А ведь Хорридон, будучи одним из колониальных имперских портов, не являлся морским. Он стоял в устье Сальены, при её впадении в пресноводное озеро Колтиз; по прямой от него до ближайшего морского берега оставалось ещё дня три полёта… ну, или сутки — если лететь на полной крейсерской скорости строго по прямой, не опускаясь на грунт по ночам, как общим решением команды это делали при полёте вдоль тракта.

Восемь дней в воздухе. Восемь дней наблюдений с фордека, восемь дней перемен…

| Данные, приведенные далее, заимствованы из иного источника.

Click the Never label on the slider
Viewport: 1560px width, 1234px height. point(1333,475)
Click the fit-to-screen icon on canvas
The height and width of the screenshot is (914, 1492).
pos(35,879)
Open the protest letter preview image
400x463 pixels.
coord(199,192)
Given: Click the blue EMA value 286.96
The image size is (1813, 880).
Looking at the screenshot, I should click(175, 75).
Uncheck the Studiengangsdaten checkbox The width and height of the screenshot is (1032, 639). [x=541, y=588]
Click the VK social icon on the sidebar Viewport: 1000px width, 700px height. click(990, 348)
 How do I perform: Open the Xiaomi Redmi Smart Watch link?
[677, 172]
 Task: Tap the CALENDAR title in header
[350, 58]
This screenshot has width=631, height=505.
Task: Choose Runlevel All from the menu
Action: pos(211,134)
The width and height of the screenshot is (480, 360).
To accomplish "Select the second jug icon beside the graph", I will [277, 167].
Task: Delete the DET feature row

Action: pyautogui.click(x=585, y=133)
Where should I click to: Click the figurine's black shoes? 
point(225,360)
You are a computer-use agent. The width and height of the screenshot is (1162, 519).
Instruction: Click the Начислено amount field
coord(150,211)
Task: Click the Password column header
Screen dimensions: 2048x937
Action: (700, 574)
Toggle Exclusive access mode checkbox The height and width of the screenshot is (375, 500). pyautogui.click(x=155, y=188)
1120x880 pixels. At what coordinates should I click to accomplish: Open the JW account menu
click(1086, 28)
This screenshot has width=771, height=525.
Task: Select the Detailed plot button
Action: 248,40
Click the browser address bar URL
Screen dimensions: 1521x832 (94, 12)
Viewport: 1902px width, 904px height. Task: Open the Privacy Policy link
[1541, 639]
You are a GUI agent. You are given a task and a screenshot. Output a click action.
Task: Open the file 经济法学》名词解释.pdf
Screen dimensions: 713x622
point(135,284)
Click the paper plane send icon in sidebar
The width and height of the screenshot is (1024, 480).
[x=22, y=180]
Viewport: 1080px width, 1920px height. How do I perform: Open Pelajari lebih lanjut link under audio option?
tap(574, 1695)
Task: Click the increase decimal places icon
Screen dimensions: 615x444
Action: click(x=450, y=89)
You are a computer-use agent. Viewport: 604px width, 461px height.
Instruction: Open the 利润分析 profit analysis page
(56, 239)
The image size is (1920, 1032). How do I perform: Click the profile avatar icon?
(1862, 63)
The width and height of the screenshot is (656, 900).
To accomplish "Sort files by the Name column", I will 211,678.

Фон Природной Силы неуклонно падал — и это влекло изменения на земле. Окольцованные мощными стенами городки сменились редкими поселениями, обнесёнными частоколами. Потом поселения пошли всё чаще и чаще. За границей диколесья, в жёлтой зоне, человеческие поселения и распаханные поля — уже не скованные частоколами — почти полностью вытеснили леса; а те сиротливо зеленеющие рощи, что всё-таки остались тут и там, носили явные следы человеческого вмешательства. Очевидные даже с высоты. В нормальных, привычных Мийолу и компании лесах деревья не растут по линейке. Тракт, вдоль которого летела яхта, сделался шире, движение по нему оживилось многократно. Да и в воздухе замелькал разнообразный транспорт — в основном мелкие летучие лодки, не имеющие ни палуб, ни нормальных навигационных приборов. Однако даже такой примитив двигался в разы быстрее, чем торговые караваны, и с успехом доставлял к многолюдным поселениям (скорее даже полноценным, пусть и небольшим, городам — каждый тысяч на полтораста народу и более) разные скоропортящиеся продукты.

С высоты всё это выглядело приятно и цивилизованно. С высоты… м-да.

Приземляясь для ночёвок, Мийол с командой словно окунались в болото. Молодому магу вовсе не требовалась Кираса Истины, чтобы своими обострёнными чувствами Охотника, ещё и дополнительно усиленными Атрибутом, ощущать направленные на него липкие взгляды. Очень часто в них читалась опаска, доходящая до откровенного страха; почти столь же часто ощущалась зависть — едкая, тёмная, смердящая прокисшими надеждами и мутным давлением ежедневных забот. Встречались липкие, алчущие взгляды желающих так или иначе заработать на странниках, встречались колющие злобой и ненавистью взгляды людей, кем-то обиженных и переносящих своё отношение с конкретных обидчиков на вообще всех могущественных — то есть обладателей власти и силы, превышающих их собственные. Но всё это Мийол мог бы стерпеть… наверно… мог бы не концентрироваться на том, какими глазами люди смотрят на Шак. Не обращать внимания на взгляды, провожающие Ваську. Не…

Люди-люди. Человеки. Его — говоря теоретически — родня по виду.